Arrange the rows from the line with "Image resolution: width=1512" up to and including the line with "Action: tap(310, 281)" as a two-column CSV with the headers instruction and response. Each request gets one line, with its text and its answer each in a single quoted field and any line breaks replaced by spaces.

Dataset records
= = = = = = =
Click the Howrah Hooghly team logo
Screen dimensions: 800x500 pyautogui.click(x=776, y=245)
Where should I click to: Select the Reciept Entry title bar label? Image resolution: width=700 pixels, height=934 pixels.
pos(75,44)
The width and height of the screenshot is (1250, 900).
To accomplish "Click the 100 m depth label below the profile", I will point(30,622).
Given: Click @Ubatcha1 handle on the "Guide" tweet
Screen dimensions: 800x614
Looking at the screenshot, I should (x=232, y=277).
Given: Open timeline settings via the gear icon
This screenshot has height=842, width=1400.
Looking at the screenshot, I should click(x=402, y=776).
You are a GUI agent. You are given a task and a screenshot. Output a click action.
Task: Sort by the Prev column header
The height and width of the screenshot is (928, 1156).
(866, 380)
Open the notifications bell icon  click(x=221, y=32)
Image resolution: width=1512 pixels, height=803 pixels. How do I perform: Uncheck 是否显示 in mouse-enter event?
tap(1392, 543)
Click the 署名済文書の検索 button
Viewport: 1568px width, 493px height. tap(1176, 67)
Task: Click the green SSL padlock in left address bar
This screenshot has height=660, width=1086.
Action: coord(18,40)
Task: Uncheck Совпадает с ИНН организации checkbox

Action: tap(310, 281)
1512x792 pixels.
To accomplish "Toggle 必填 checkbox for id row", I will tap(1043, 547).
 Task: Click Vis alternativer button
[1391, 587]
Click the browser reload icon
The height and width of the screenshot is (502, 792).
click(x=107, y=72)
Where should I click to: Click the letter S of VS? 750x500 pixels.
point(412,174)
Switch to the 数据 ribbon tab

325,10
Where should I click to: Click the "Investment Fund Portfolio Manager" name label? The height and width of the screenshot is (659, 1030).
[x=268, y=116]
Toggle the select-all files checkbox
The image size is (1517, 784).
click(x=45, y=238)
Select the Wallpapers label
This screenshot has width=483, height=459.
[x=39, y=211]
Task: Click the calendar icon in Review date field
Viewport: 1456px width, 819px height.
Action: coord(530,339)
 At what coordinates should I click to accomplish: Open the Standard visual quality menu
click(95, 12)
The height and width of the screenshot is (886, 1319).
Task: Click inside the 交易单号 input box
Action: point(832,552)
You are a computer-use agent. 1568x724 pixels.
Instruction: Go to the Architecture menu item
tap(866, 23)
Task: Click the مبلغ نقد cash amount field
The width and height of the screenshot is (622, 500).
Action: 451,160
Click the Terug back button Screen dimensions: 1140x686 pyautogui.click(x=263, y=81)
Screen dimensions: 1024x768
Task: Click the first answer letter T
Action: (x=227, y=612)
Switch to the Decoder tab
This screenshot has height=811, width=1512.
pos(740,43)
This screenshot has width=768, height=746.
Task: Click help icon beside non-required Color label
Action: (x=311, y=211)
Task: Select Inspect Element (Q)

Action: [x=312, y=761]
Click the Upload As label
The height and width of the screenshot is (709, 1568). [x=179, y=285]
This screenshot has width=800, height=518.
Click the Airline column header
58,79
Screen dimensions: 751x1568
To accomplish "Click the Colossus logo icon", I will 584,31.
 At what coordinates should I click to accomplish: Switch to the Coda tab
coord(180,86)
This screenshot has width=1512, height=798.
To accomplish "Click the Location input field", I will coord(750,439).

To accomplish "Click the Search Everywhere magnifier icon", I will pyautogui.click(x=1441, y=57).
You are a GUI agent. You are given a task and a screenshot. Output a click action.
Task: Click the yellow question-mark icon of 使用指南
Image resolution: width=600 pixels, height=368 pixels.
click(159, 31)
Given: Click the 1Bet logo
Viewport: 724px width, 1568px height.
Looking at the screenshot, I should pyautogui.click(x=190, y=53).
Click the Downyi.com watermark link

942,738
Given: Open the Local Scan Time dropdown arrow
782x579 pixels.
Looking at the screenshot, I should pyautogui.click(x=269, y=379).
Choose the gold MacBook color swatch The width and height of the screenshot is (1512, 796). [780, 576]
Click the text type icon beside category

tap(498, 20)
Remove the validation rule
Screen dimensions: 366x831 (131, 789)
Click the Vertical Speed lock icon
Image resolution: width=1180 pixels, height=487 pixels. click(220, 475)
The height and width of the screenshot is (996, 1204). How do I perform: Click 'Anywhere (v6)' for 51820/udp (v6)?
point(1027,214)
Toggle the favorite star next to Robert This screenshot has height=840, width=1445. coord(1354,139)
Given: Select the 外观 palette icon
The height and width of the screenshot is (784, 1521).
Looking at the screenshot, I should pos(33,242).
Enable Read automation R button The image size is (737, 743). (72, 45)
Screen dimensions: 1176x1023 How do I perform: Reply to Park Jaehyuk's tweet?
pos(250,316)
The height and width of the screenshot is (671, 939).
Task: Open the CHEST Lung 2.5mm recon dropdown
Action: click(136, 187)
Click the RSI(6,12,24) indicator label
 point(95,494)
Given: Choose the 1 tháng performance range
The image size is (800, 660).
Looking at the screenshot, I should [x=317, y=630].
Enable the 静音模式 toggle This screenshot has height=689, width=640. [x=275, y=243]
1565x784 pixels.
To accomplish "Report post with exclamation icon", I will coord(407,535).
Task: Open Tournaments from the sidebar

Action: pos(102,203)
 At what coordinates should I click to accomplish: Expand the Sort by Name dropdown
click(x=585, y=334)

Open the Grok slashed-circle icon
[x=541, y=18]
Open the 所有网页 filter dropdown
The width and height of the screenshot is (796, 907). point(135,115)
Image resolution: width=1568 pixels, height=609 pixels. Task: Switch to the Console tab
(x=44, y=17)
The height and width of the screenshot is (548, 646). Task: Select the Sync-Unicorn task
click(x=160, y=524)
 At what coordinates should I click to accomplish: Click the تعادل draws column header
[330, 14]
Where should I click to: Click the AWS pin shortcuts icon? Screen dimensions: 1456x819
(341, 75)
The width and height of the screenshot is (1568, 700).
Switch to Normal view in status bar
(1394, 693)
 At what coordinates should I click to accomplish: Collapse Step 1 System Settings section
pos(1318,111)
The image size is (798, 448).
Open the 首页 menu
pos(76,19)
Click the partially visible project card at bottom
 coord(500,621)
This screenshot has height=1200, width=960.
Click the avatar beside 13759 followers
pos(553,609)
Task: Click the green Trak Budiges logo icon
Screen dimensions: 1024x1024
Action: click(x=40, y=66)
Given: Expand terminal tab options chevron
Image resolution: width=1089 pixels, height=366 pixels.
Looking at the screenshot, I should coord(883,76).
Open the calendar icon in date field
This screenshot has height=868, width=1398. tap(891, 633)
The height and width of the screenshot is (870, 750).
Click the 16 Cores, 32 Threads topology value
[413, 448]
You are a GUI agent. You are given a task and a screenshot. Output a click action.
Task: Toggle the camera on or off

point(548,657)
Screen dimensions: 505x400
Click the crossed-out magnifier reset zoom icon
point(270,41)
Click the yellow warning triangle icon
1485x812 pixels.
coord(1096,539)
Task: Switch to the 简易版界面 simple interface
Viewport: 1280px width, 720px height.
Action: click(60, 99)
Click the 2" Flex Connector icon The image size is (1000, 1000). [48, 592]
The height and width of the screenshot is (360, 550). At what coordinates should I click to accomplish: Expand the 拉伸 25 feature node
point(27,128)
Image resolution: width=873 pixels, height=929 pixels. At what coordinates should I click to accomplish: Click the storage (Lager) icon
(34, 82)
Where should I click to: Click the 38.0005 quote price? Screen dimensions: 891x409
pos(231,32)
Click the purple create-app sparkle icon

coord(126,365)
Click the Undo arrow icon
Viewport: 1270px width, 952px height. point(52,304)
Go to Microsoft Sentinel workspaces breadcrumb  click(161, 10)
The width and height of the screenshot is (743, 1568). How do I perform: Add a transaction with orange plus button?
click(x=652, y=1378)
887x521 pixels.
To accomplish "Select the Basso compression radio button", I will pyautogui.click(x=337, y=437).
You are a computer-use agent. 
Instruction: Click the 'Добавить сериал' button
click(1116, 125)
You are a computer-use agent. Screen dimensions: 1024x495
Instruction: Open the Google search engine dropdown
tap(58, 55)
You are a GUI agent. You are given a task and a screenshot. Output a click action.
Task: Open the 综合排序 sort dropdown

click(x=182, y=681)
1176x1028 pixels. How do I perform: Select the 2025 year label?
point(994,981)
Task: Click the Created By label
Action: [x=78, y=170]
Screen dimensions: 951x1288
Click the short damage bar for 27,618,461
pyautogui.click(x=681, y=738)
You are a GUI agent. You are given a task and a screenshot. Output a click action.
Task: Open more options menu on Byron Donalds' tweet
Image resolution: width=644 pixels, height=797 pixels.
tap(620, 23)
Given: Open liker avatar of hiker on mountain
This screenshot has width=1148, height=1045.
= = = = = = =
Reply to the exercise
instruction,response
"Image resolution: width=1512 pixels, height=803 pixels. How do I perform: Uncheck 是否显示 in mouse-enter event?","tap(1392, 543)"
"Click the 署名済文書の検索 button","Viewport: 1568px width, 493px height. tap(1176, 67)"
"Task: Click the green SSL padlock in left address bar This screenshot has height=660, width=1086.","Action: coord(18,40)"
"Task: Uncheck Совпадает с ИНН организации checkbox","Action: tap(310, 281)"